SOURCE EXCERPT:
____
Introduction

HPC Campaign Management is a set of Python scripts for creating small metadata files about large datasets in one or more locations, which can be shared among project users, and which refer back to the real data.

A Campaign Archive file can contain

  • metadata of ADIOS2 BP5 datasets

  • metadata of HDF5 files

  • images (stored inside the campaign archive, or reference to a remote image)

  • text files (stored compressed in campaign archive, or reference to a remote text file)

Each dataset can have multiple replicas, in multiple host/directory locations. Datasets are assigned a unique identifier at first insert and then all history of replicas can be tracked by the unqiue identifier.

Campaign management requires an I/O solution to support

  • extracting metadata from datasets

  • handling the metadata file (.ACA) as a supported file format

  • understand that the data is remote and support remote data access for actual data operations.
____
RAW DATA:
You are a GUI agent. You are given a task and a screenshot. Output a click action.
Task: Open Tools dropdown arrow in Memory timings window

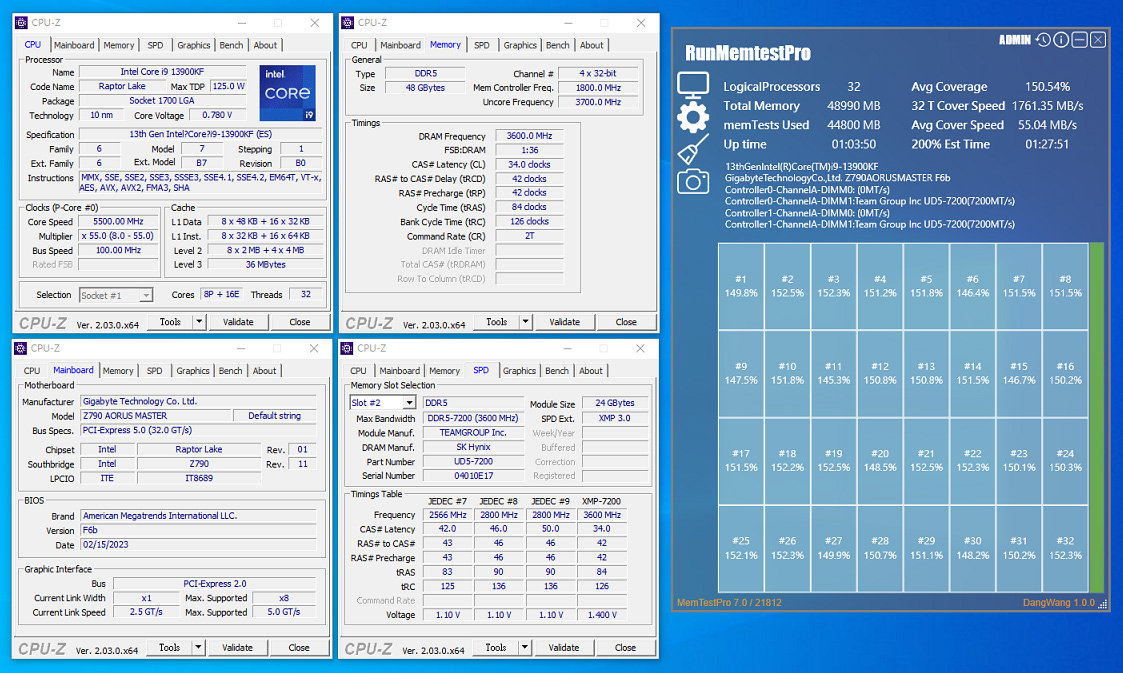tap(527, 322)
____
TASKS TO PERFORM:
1/ Condense the paragraph of the campaign management introduction that begins "Each dataset can have multiple replicas," keeping its main facts.
2/ From the campaign management introduction, write out the stretch from "Introduction" through "the real data." with no changes.

ANSWER SET:
1/ A dataset may have several replicas in different host/directory locations. It gets a unique identifier when first inserted, and that identifier tracks the full history of its replicas.

2/
Introduction

HPC Campaign Management is a set of Python scripts for creating small metadata files about large datasets in one or more locations, which can be shared among project users, and which refer back to the real data.